→ **OPDRACHT**
Geef bij elke uitspraak of die klopt met de studietekst hieronder: ja of nee, met de doorslaggevende woorden uit de studietekst als citaat. (a) De verblijfkosten werden volgens de CAO vergoed. (b) Het Hof acht het aannemelijk dat er geen vergelijking van ritstaten en tachograafschijven heeft plaatsgevonden. (c) Uit de totale duur van de controle valt volgens het Hof af te leiden dat de vergoedingen wel zijn gecontroleerd.

→ **STUDIETEKST**
Het Hof heeft hierbij in aanmerking genomen dat, nu die verblijfkosten juist niet volgens de CAO werden vergoed, uit de genoemde passage van het verslag niet blijkt dat de verblijfkostenvergoedingen zijn gecontroleerd in de zin dat ritstaten en tachograafschijven met elkaar zijn vergeleken. Integendeel, naar 's Hofs oordeel is op grond van die passage veeleer aannemelijk dat zulks juist niet is gebeurd, omdat reeds bij een steekproefsgewijze controle het in de vergoedingen begrepen structurele bovenmatige uur (onmiddellijk) zou zijn opgemerkt. In zoverre kan aan de totale duur van de controle ook niet enige aanwijzing daaromtrent worden ontleend.

→ **GETOOND MATERIAAL**
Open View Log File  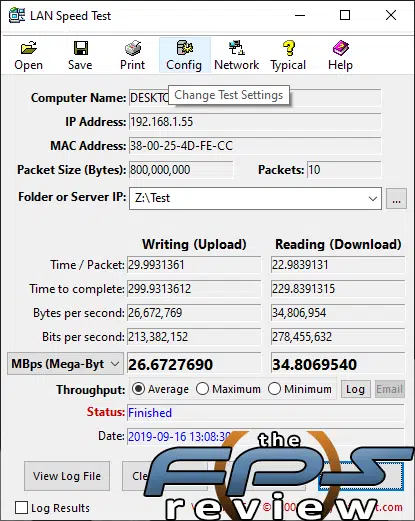67,476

→ **UITWERKING**
(a) Nee: "nu die verblijfkosten juist niet volgens de CAO werden vergoed"
(b) Ja: "naar 's Hofs oordeel is op grond van die passage veeleer aannemelijk dat zulks juist niet is gebeurd"
(c) Nee: "In zoverre kan aan de totale duur van de controle ook niet enige aanwijzing daaromtrent worden ontleend."